*** Opening Provided records ***

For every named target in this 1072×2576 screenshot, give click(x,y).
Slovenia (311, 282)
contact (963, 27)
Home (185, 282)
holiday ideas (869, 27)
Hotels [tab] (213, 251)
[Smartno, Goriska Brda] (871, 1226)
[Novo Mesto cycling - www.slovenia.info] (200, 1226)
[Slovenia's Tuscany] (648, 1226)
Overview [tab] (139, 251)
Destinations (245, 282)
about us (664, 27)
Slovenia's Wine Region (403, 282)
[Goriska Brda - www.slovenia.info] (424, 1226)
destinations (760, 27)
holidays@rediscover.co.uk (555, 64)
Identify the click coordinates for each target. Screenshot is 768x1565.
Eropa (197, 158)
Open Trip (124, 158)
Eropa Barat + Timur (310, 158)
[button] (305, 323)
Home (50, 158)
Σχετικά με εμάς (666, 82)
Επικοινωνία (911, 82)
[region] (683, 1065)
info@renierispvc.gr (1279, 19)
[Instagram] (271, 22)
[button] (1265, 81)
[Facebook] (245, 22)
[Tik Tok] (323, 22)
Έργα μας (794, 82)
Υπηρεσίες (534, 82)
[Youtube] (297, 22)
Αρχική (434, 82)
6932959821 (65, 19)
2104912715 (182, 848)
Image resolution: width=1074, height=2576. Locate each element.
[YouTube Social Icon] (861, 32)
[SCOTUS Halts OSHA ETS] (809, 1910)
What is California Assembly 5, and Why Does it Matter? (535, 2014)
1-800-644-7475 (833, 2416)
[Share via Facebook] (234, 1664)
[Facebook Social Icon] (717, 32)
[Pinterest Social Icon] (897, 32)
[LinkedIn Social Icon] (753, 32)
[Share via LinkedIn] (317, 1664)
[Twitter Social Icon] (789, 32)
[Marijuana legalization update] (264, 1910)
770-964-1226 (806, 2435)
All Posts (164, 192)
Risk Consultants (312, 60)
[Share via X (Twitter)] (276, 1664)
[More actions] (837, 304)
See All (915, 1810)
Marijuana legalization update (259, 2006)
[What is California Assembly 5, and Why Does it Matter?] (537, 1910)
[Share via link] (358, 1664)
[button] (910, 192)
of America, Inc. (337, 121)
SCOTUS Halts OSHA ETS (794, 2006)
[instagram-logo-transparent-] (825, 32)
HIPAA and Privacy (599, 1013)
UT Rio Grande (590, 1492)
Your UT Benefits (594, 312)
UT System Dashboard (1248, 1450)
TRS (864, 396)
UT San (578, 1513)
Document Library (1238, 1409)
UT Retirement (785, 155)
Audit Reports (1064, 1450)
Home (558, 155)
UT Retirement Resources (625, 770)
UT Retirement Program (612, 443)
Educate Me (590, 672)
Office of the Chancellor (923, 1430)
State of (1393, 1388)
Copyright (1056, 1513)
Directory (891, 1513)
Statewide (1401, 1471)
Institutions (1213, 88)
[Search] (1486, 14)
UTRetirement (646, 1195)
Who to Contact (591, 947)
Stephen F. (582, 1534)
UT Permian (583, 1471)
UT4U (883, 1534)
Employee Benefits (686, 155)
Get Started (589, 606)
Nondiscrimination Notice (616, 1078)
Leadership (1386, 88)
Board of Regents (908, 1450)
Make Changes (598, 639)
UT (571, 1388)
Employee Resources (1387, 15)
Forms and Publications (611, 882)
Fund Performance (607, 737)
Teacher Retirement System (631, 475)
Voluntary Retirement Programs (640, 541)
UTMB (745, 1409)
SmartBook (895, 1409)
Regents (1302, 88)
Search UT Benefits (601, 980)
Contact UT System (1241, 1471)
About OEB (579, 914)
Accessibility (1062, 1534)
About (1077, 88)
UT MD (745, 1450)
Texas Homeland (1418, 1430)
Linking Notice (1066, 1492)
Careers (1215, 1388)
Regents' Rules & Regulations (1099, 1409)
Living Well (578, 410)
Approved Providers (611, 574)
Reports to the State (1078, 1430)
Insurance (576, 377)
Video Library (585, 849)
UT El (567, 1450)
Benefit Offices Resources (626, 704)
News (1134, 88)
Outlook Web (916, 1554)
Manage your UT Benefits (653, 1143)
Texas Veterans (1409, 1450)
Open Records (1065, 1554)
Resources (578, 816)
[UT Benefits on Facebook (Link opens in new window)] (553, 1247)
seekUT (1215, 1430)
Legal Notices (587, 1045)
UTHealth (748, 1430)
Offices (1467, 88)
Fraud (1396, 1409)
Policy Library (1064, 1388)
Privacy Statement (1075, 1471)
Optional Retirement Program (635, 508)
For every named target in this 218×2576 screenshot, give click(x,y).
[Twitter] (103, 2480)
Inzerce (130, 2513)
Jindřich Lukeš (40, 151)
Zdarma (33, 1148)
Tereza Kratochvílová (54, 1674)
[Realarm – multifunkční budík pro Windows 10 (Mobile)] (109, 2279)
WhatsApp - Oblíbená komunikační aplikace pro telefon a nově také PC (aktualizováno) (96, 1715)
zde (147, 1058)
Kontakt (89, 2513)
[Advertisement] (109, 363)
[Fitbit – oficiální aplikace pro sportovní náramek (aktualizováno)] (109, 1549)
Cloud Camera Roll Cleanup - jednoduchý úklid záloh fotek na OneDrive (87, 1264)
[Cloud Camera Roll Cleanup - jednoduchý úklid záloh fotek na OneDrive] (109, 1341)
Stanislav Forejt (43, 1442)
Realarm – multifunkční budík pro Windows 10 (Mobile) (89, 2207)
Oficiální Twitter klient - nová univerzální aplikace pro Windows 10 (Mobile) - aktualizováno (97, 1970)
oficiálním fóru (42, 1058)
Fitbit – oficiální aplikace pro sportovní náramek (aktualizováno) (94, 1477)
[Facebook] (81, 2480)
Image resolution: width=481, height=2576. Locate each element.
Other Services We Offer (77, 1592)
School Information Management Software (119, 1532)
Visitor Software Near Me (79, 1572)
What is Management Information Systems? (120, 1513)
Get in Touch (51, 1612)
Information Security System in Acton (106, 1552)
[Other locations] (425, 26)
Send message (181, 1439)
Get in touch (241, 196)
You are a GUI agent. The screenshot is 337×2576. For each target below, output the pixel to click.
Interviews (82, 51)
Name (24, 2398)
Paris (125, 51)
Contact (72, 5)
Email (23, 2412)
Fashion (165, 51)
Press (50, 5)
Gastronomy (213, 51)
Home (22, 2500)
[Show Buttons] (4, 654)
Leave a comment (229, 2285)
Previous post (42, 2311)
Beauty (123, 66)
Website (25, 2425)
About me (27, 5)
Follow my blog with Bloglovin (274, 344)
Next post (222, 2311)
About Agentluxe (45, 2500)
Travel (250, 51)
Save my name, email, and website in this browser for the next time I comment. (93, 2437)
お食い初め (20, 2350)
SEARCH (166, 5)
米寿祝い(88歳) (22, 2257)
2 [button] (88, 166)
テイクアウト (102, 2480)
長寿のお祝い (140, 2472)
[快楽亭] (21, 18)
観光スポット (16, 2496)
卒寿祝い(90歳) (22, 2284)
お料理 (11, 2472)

*** Closing Provided records ***

Your goal - In the records above, find the line with "Texas Homeland (1418, 1430)"; write out exactly that line and each one after it, stopping after the line with "[Fitbit – oficiální".

Response to this exercise -
Texas Homeland (1418, 1430)
Linking Notice (1066, 1492)
Careers (1215, 1388)
Regents' Rules & Regulations (1099, 1409)
Living Well (578, 410)
Approved Providers (611, 574)
Reports to the State (1078, 1430)
Insurance (576, 377)
Video Library (585, 849)
UT El (567, 1450)
Benefit Offices Resources (626, 704)
News (1134, 88)
Outlook Web (916, 1554)
Manage your UT Benefits (653, 1143)
Texas Veterans (1409, 1450)
Open Records (1065, 1554)
Resources (578, 816)
[UT Benefits on Facebook (Link opens in new window)] (553, 1247)
seekUT (1215, 1430)
Legal Notices (587, 1045)
UTHealth (748, 1430)
Offices (1467, 88)
Fraud (1396, 1409)
Policy Library (1064, 1388)
Privacy Statement (1075, 1471)
Optional Retirement Program (635, 508)
For every named target in this 218×2576 screenshot, give click(x,y).
[Twitter] (103, 2480)
Inzerce (130, 2513)
Jindřich Lukeš (40, 151)
Zdarma (33, 1148)
Tereza Kratochvílová (54, 1674)
[Realarm – multifunkční budík pro Windows 10 (Mobile)] (109, 2279)
WhatsApp - Oblíbená komunikační aplikace pro telefon a nově také PC (aktualizováno) (96, 1715)
zde (147, 1058)
Kontakt (89, 2513)
[Advertisement] (109, 363)
[Fitbit – oficiální aplikace pro sportovní náramek (aktualizováno)] (109, 1549)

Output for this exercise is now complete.